Over the past two weeks, the short-lived uptick in oil prices was mainly driven by a geopolitical risk premium. However, the medium- to long-term outlook is still shaped by structural factors—relatively ample global crude supply (U.S. production staying high, non-OPEC supply growth) and only moderate demand growth—both of which cap upside potential. Absent a major supply disruption or additional OPEC+ tightening, crude is likely to stay range-bound with limited volatility. A sustained rebound would require either a clear improvement in demand or more concrete, persistent signs of supply contraction.

Price Move Summary

12/15 Open 12/26 Close % Change
Brent 61.09 60.24 -1.39%
WTI 57.50 56.74 -1.32%
Dubai 61.69 61.86 0.28%

In week one, oil weakened as the Russia–Ukraine situation appeared to de-escalate on some fronts. That said, the market saw a modest bounce after the U.S. imposed a full blockade on Venezuela-linked tankers, reigniting supply-side concerns. Mid-week, a notable build in U.S. refined product inventories again pointed to soft demand and pushed prices lower. Later, a weaker-than-expected U.S. CPI print improved rate-cut expectations and risk appetite, supporting a mild rebound—but prices still ended the week down roughly 1–2%.

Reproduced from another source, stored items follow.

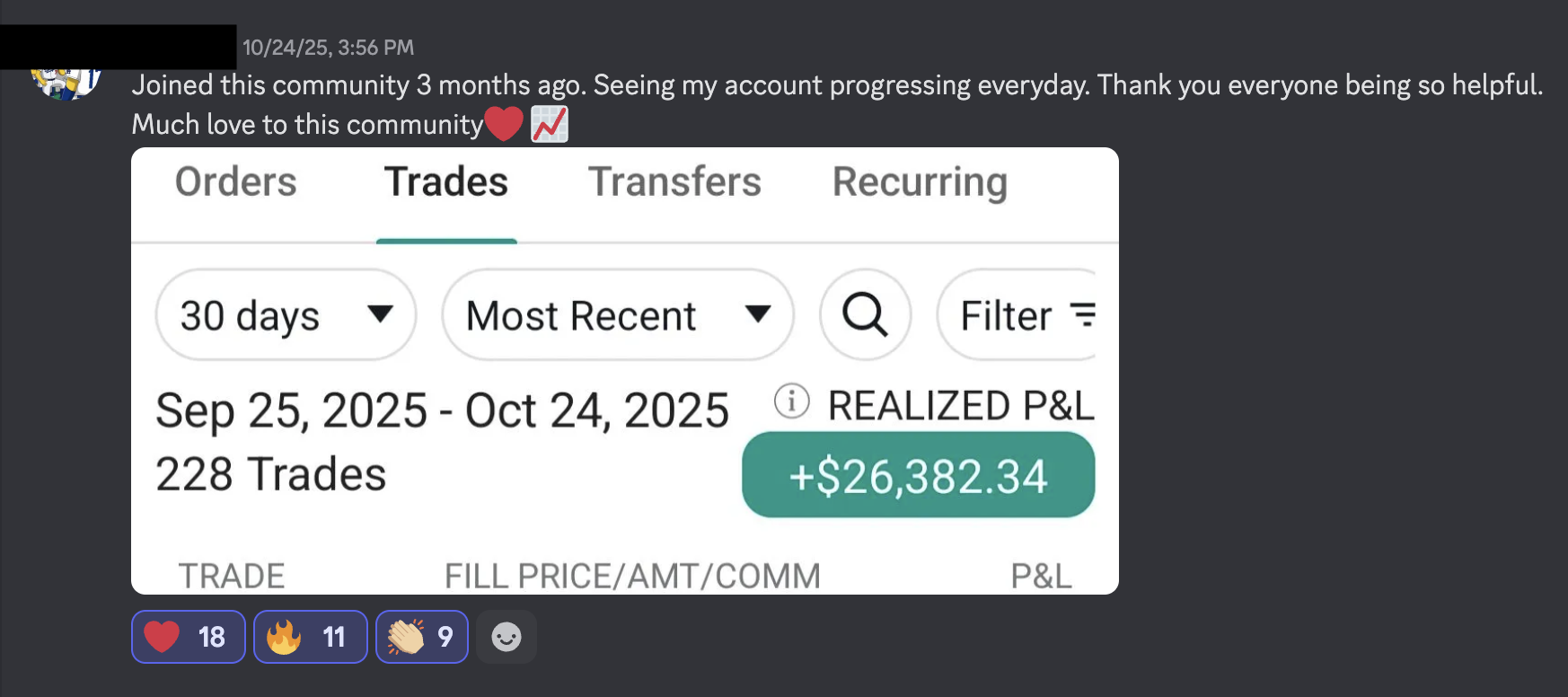Select the Transfers tab
This screenshot has height=697, width=1568.
pos(674,182)
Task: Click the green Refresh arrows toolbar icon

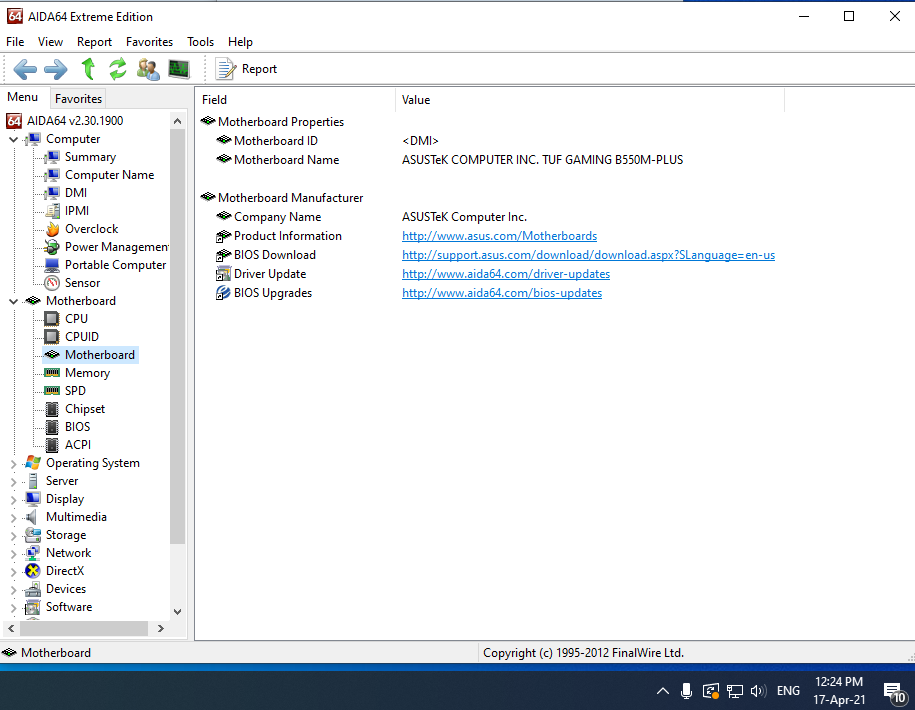Action: pyautogui.click(x=118, y=69)
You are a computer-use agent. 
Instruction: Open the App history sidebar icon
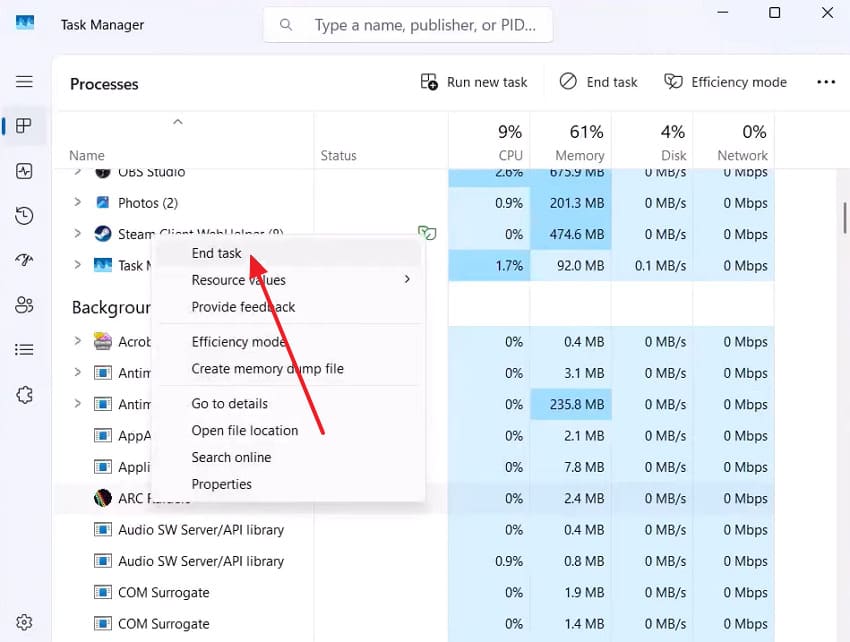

In week two, the Venezuela blockade overhang persisted early on. Mid-week, risk events—such as U.S. airstrikes in northwestern Nigeria and renewed uncertainty around the Russia–Ukraine war—lifted the perceived supply-risk premium and briefly supported crude prices. But toward the end of the week, thin holiday liquidity and the lack of fundamental improvement made the rally hard to sustain, and prices faded into the close.

Oil Data Update

Week 1: Refined products built again; Week 2 EIA data delayed due to Christmas

12/24/25 12/17/25 12/10/25
Inventories (mbbl)
Commercial crude (ex-SPR) N/A 424.4 (-1.3) 425.7
SPR N/A 412.2 (+0.3) 411.9
Gasoline N/A 225.6 (+4.8) 220.8
Distillates N/A 118.5 (+1.7) 116.8
Activity
Rig count 409 (+3) 406 (-8) 414
Refinery utilization (%) N/A 94.8 (+0.3) 94.5

In week one, U.S. commercial crude inventories fell by about 1.3 mbbl in total, with the overall inventory structure still within a normal range. The SPR saw a small rebuild of roughly 0.3 mbbl, continuing its gradual recovery. On the product side, both gasoline and distillates posted another synchronized build—gasoline +4.8 mbbl and distillates +1.7 mbbl—reinforcing the picture of weak demand and weighing on prices. Meanwhile, the rig count continued to trend lower overall (down five rigs over two weeks), suggesting low prices are dampening upstream investment appetite.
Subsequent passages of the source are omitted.